Hepimiz, yaşamlarımızın belli dönemlerine bazı tipte insanlarla karşılaşırız: Uzunca sakallı, çatık kaşlı ve haşin bakışlıdırlar bunlar.
Dilinden Allah düşmediği halde dedikodu yaparlar.
Haram gördüğü anda bir anda dünyayı inletirler lakin kendilerinin harama bakmasında bir kusur görmezler.
İslam'a aykırı bir davranış gördüklerinde onu kınarlar ancak arka planda daha beterini yaparlar.
Kimlerden bahsettiğimi anladınız, değil mi?
Görünürde hepsi dindar. Ama neden sürekli olarak 'Dediğimi yap, yaptığımı yapma.' havasındalar.
İşte Khan, bu noktayı vurguluyor.
Dilinizde olmasın dindarlığınız. Bunu hareketlerinize de yansıtın.
İslam'ı kendi keyfinize göre ayarlayamazsınız. Rabbimiz hali hazırda bizi öylesine iyi biliyor ki zaten her şeyi bize göre ayarlamış. Bundan daha ötesi olamaz.

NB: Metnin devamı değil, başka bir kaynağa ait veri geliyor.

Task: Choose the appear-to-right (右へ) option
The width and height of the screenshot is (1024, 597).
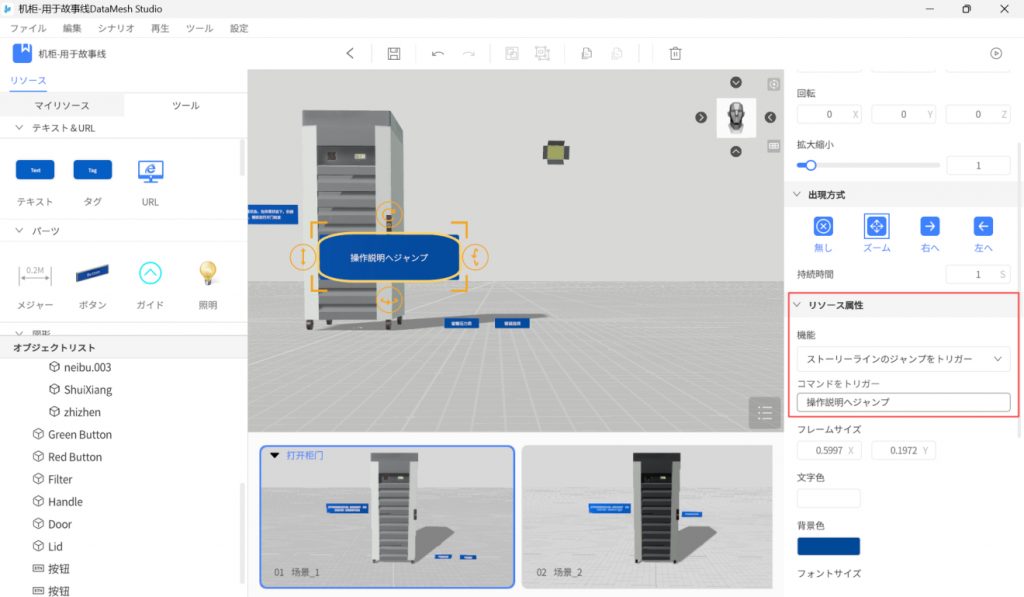Action: coord(930,227)
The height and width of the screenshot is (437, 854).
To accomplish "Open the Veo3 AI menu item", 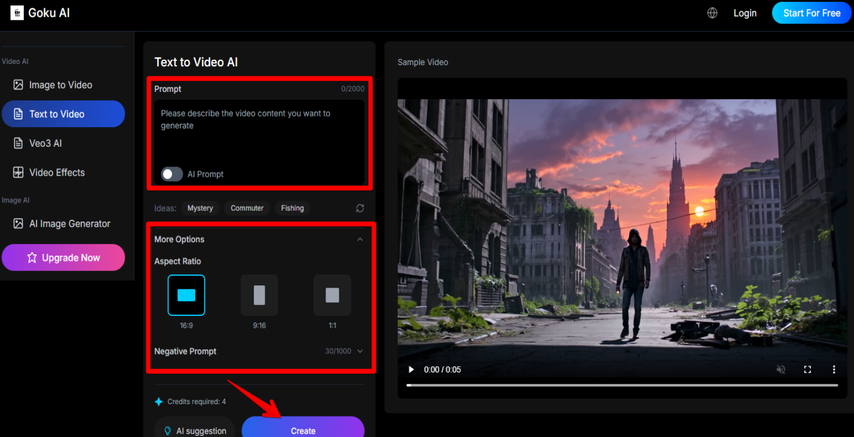I will (45, 143).
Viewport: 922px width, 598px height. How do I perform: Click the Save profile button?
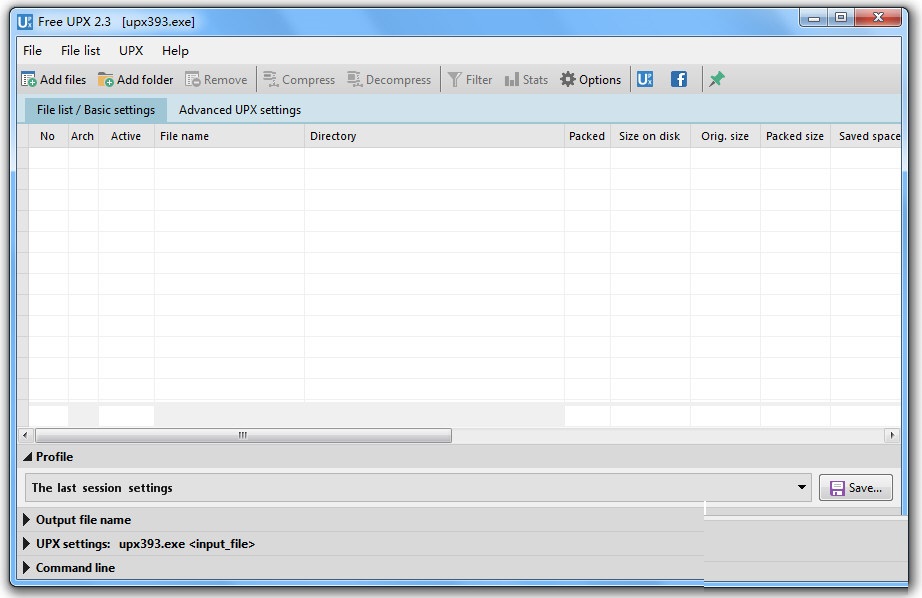855,487
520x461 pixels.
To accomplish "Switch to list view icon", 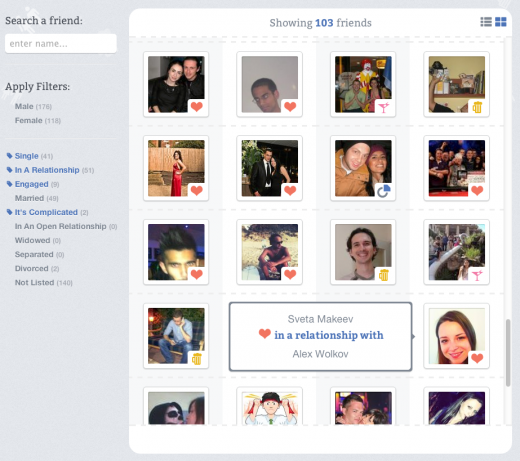I will (486, 22).
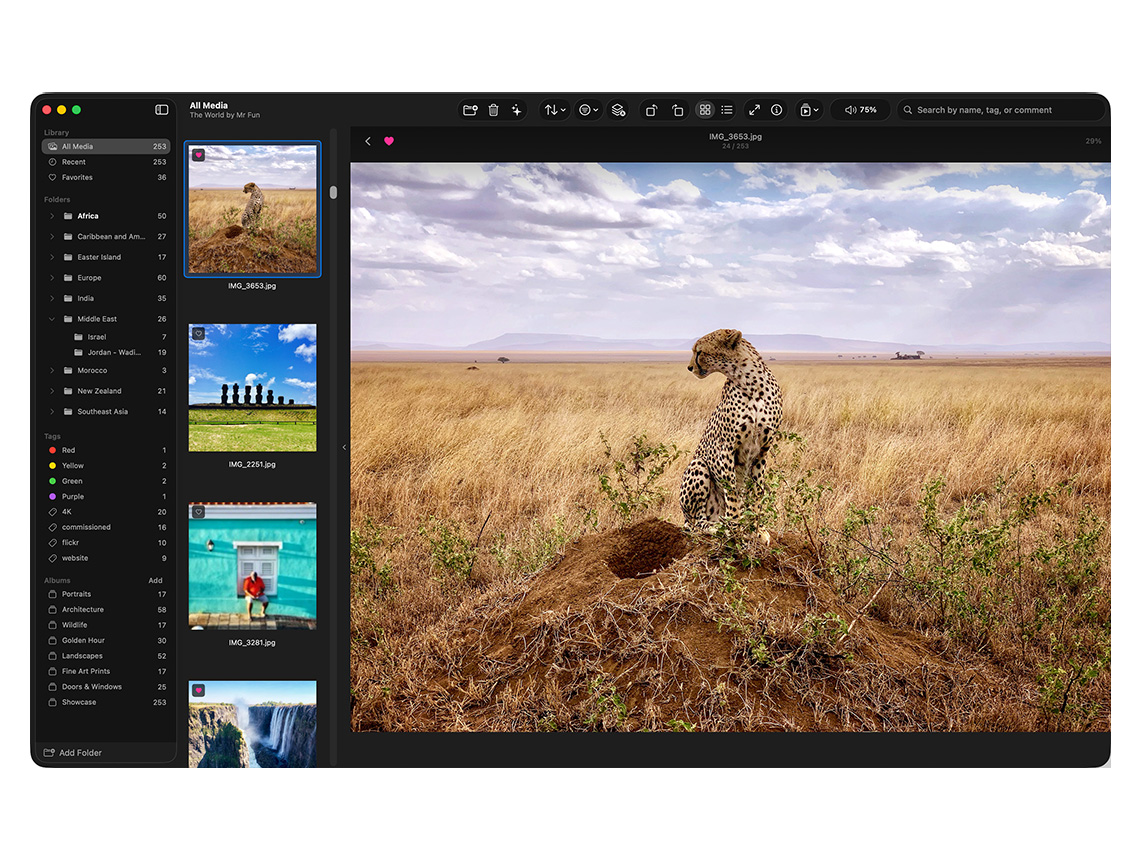Click the 75% volume control
The width and height of the screenshot is (1140, 860).
[x=861, y=110]
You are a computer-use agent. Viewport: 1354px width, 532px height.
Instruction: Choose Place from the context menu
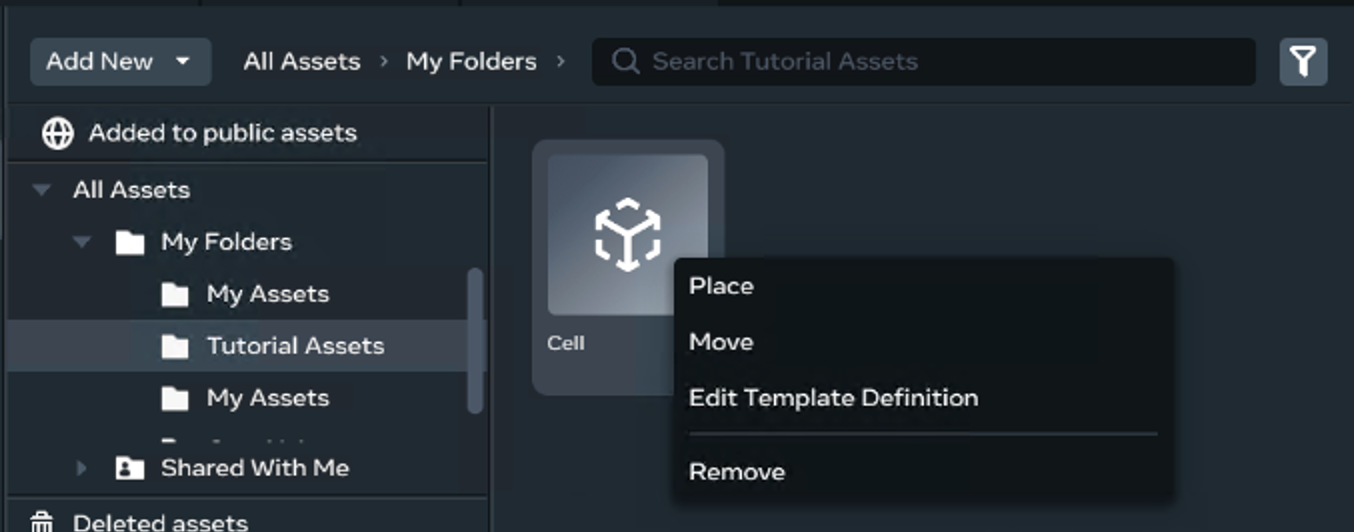721,286
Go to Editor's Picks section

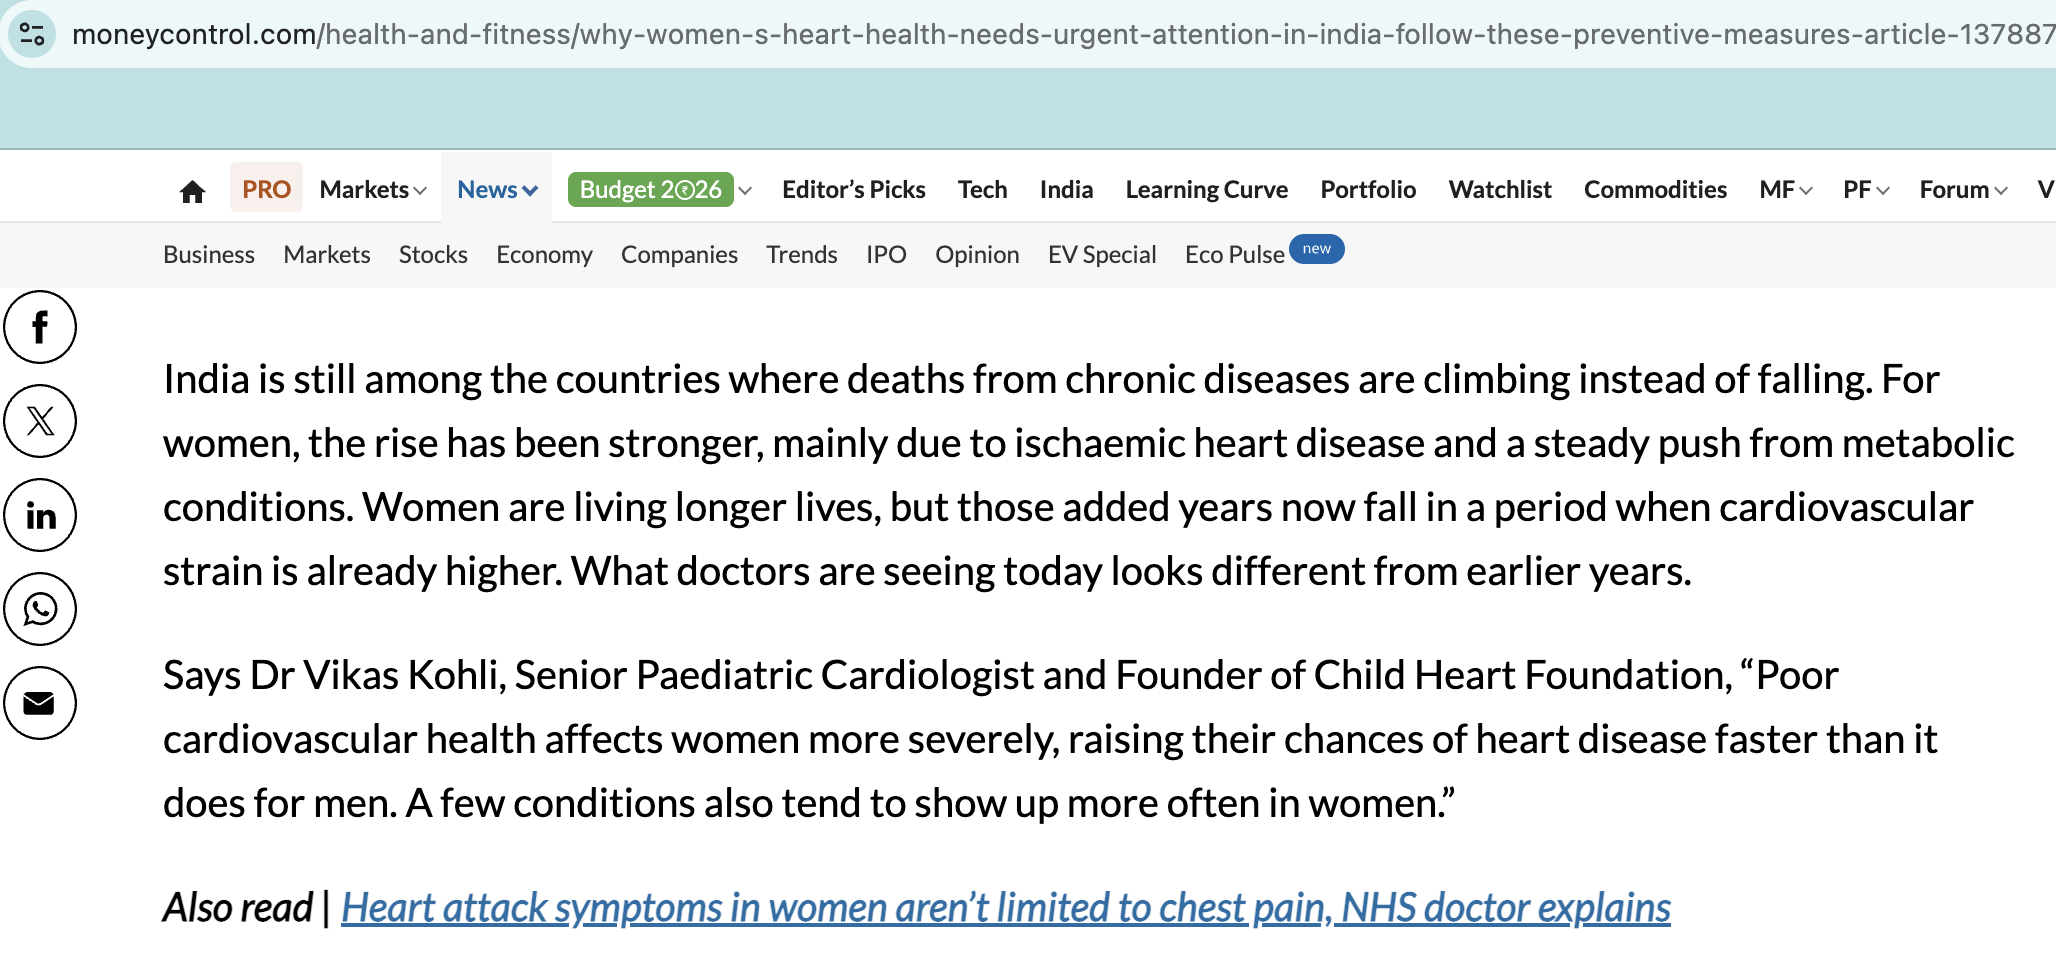pyautogui.click(x=853, y=189)
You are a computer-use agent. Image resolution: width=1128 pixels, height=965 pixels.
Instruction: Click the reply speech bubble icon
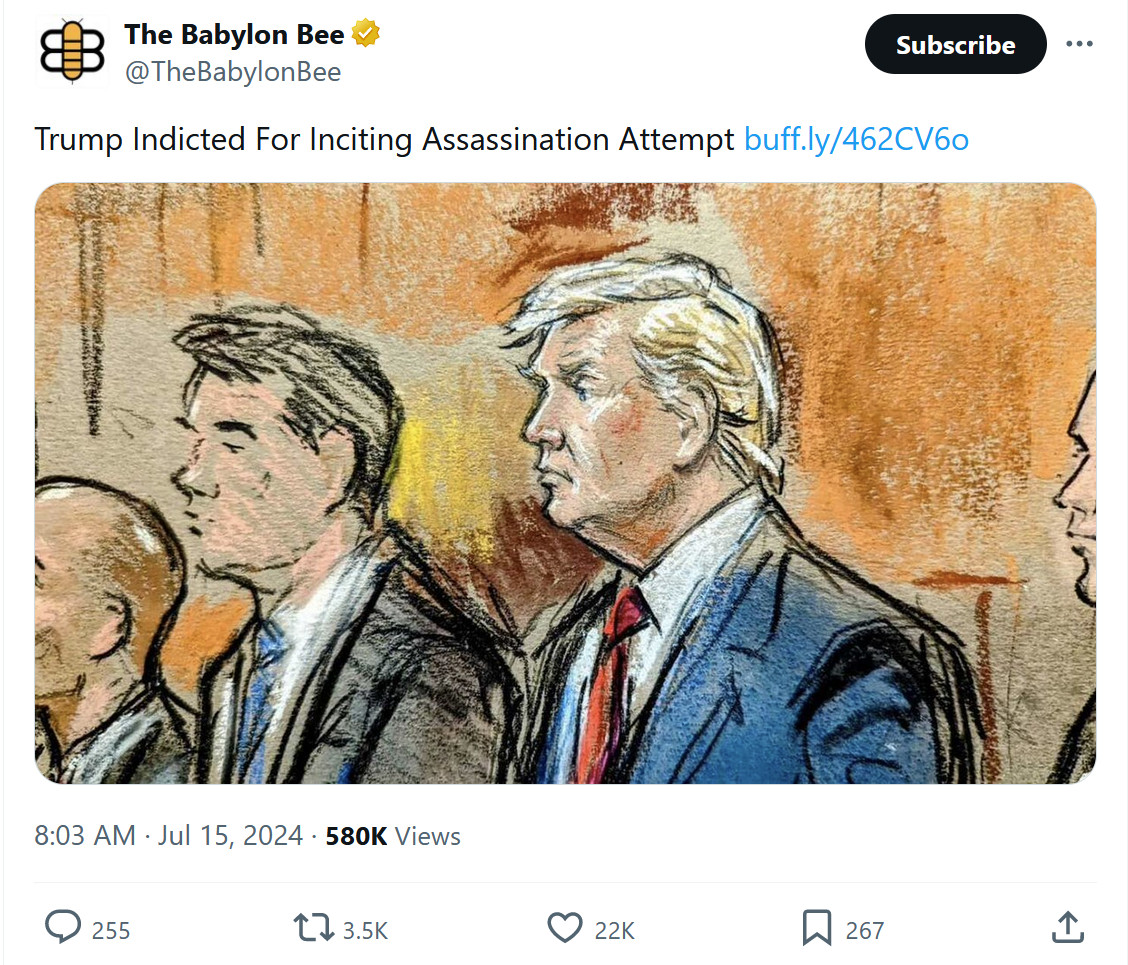(x=63, y=928)
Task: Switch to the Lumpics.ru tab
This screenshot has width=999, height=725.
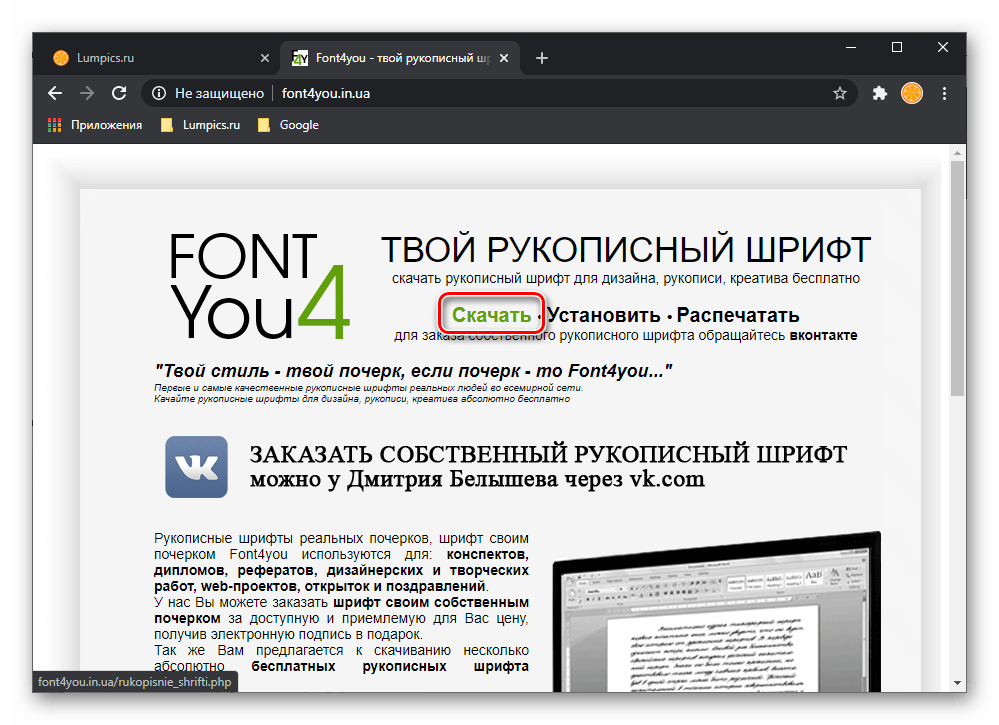Action: (150, 58)
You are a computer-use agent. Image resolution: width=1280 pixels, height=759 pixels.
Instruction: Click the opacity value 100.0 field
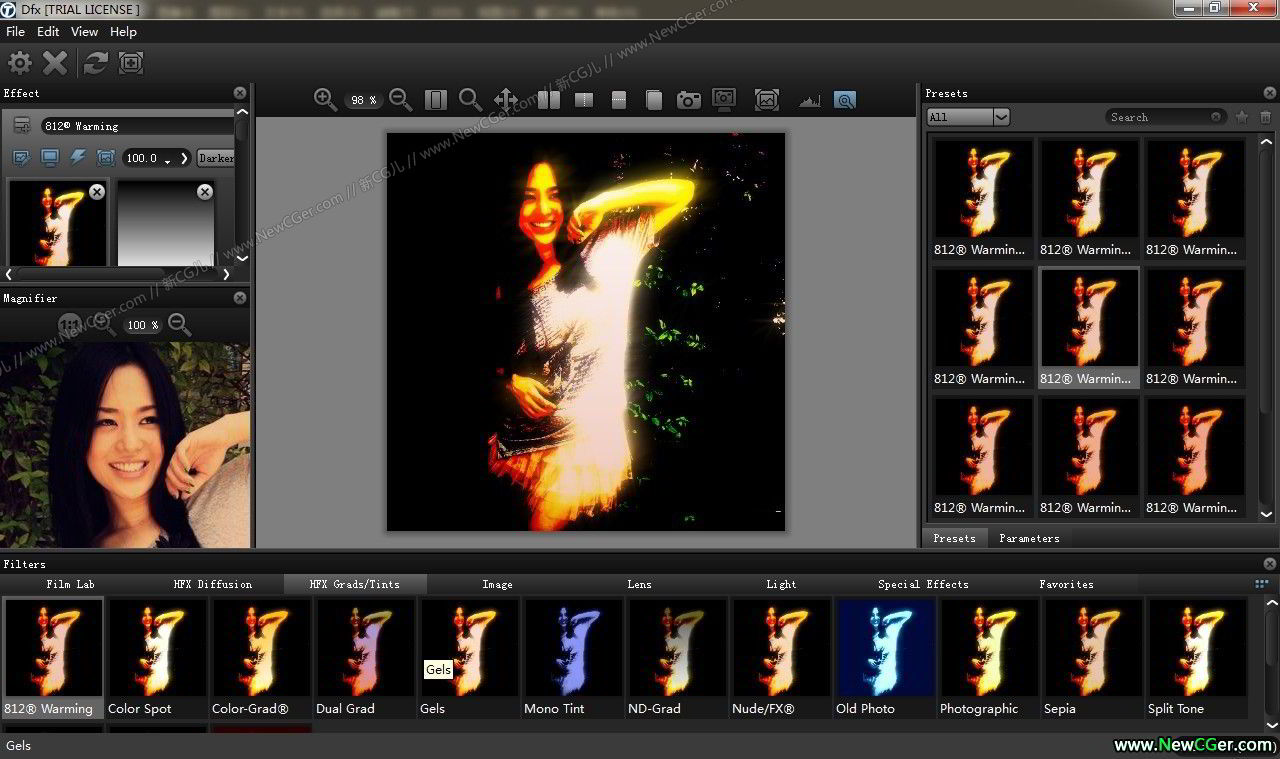147,158
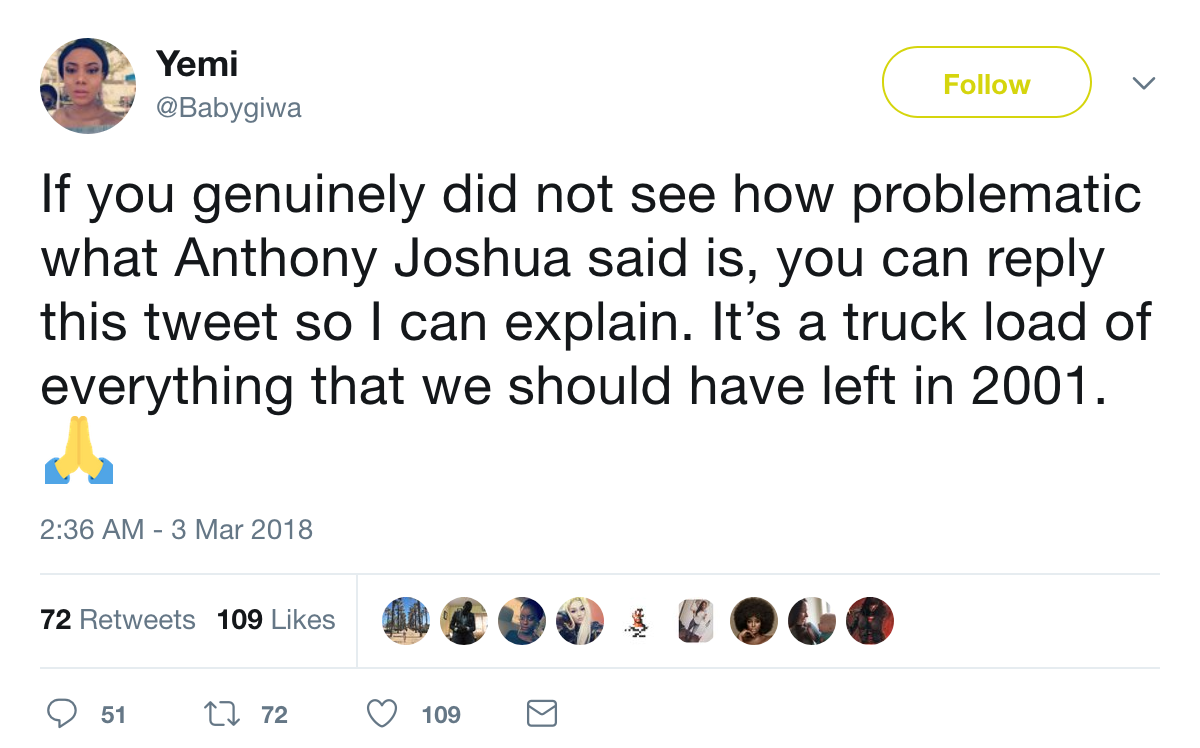The height and width of the screenshot is (748, 1200).
Task: Visit the @Babygiwa handle link
Action: (x=229, y=107)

Kitapla ilgili tek olumsuz düşüncem, bazı kelimeleri açıklamak için ayrıca bir çaba içerisine girmiş. Kendimi Arapça dersinde gibi hissettim. Bu dili öğrenmek isteyen biri açısından çok güzel. Ancak benim gibi bu çaba içerisinde olmayanların okurken dikkatini dağıtıyor.